Table of Contents
Fetching ...

Synthetic-Child: An AIGC-Based Synthetic Data Pipeline for Privacy-Preserving Child Posture Estimation

Taowen Zeng

TL;DR

Synthetic-Child is presented, an AIGC-based synthetic data pipeline that produces photorealistic child posture training images with ground-truth-projected keypoint annotations, requiring zero real child photographs, and demonstrates that carefully designed AIGC pipelines can substantially reduce dependence on real child imagery while achieving deployment-ready accuracy.

Abstract

Accurate child posture estimation is critical for AI-powered study companion devices, yet collecting large-scale annotated datasets of children is both expensive and ethically prohibitive due to privacy concerns. We present Synthetic-Child, an AIGC-based synthetic data pipeline that produces photorealistic child posture training images with ground-truth-projected keypoint annotations, requiring zero real child photographs. The pipeline comprises four stages: (1) a programmable 3D child body model (SMPL-X) in Blender generates diverse desk-study poses with IK-constrained anatomical plausibility and automatic COCO-format ground-truth export; (2) a custom PoseInjectorNode feeds 3D-derived skeletons into a dual ControlNet (pose + depth) conditioned on FLUX-1 Dev, synthesizing 12,000 photorealistic images across 10 posture categories with low annotation drift; (3) ViTPose-based confidence filtering and targeted augmentation remove generation failures and improve robustness; (4) RTMPose-M (13.6M params) is fine-tuned on the synthetic data and paired with geometric feature engineering and a lightweight MLP for posture classification, then quantized to INT8 for real-time edge deployment. On a real-child test set (n~300), the FP16 model achieves 71.2 AP -- a +12.5 AP improvement over the COCO-pretrained adult-data baseline at identical model capacity. After INT8 quantization the model retains 70.4 AP while running at 22 FPS on a 0.8-TOPS Rockchip RK3568 NPU. In a single-subject controlled comparison with a commercial posture corrector, our system achieves substantially higher recognition rates across most tested categories and responds ~1.8x faster on average. These results demonstrate that carefully designed AIGC pipelines can substantially reduce dependence on real child imagery while achieving deployment-ready accuracy, with potential applications to other privacy-sensitive domains.

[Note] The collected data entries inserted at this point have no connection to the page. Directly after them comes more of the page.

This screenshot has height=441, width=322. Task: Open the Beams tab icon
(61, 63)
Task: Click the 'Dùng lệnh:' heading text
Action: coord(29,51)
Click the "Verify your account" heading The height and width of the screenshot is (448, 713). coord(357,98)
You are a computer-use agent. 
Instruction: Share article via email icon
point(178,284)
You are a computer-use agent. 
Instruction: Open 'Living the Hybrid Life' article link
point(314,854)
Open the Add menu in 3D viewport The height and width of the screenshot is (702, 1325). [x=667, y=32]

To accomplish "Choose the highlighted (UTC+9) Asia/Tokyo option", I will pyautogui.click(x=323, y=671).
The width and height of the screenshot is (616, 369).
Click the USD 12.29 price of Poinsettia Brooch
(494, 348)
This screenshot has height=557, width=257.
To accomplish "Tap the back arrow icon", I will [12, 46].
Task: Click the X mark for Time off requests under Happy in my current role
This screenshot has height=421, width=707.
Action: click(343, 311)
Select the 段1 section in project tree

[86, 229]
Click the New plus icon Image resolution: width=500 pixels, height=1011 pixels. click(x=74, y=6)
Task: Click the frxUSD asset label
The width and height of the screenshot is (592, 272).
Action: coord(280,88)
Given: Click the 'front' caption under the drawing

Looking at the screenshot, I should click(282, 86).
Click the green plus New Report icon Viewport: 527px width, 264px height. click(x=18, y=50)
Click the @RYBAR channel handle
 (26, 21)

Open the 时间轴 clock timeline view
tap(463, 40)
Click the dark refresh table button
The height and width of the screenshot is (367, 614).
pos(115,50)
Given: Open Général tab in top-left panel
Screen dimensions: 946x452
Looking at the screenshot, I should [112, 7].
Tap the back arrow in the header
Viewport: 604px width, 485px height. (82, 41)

Synthetic-Child: An AIGC-Based Synthetic Data Pipeline for Privacy-Preserving Child Posture Estimation

TL;DR

Synthetic-Child is presented, an AIGC-based synthetic data pipeline that produces photorealistic child posture training images with ground-truth-projected keypoint annotations, requiring zero real child photographs, and demonstrates that carefully designed AIGC pipelines can substantially reduce dependence on real child imagery while achieving deployment-ready accuracy.

Abstract

Accurate child posture estimation is critical for AI-powered study companion devices, yet collecting large-scale annotated datasets of children is both expensive and ethically prohibitive due to privacy concerns. We present Synthetic-Child, an AIGC-based synthetic data pipeline that produces photorealistic child posture training images with ground-truth-projected keypoint annotations, requiring zero real child photographs. The pipeline comprises four stages: (1) a programmable 3D child body model (SMPL-X) in Blender generates diverse desk-study poses with IK-constrained anatomical plausibility and automatic COCO-format ground-truth export; (2) a custom PoseInjectorNode feeds 3D-derived skeletons into a dual ControlNet (pose + depth) conditioned on FLUX-1 Dev, synthesizing 12,000 photorealistic images across 10 posture categories with low annotation drift; (3) ViTPose-based confidence filtering and targeted augmentation remove generation failures and improve robustness; (4) RTMPose-M (13.6M params) is fine-tuned on the synthetic data and paired with geometric feature engineering and a lightweight MLP for posture classification, then quantized to INT8 for real-time edge deployment. On a real-child test set (n~300), the FP16 model achieves 71.2 AP -- a +12.5 AP improvement over the COCO-pretrained adult-data baseline at identical model capacity. After INT8 quantization the model retains 70.4 AP while running at 22 FPS on a 0.8-TOPS Rockchip RK3568 NPU. In a single-subject controlled comparison with a commercial posture corrector, our system achieves substantially higher recognition rates across most tested categories and responds ~1.8x faster on average. These results demonstrate that carefully designed AIGC pipelines can substantially reduce dependence on real child imagery while achieving deployment-ready accuracy, with potential applications to other privacy-sensitive domains.
Paper Structure (52 sections, 8 equations, 3 figures, 5 tables)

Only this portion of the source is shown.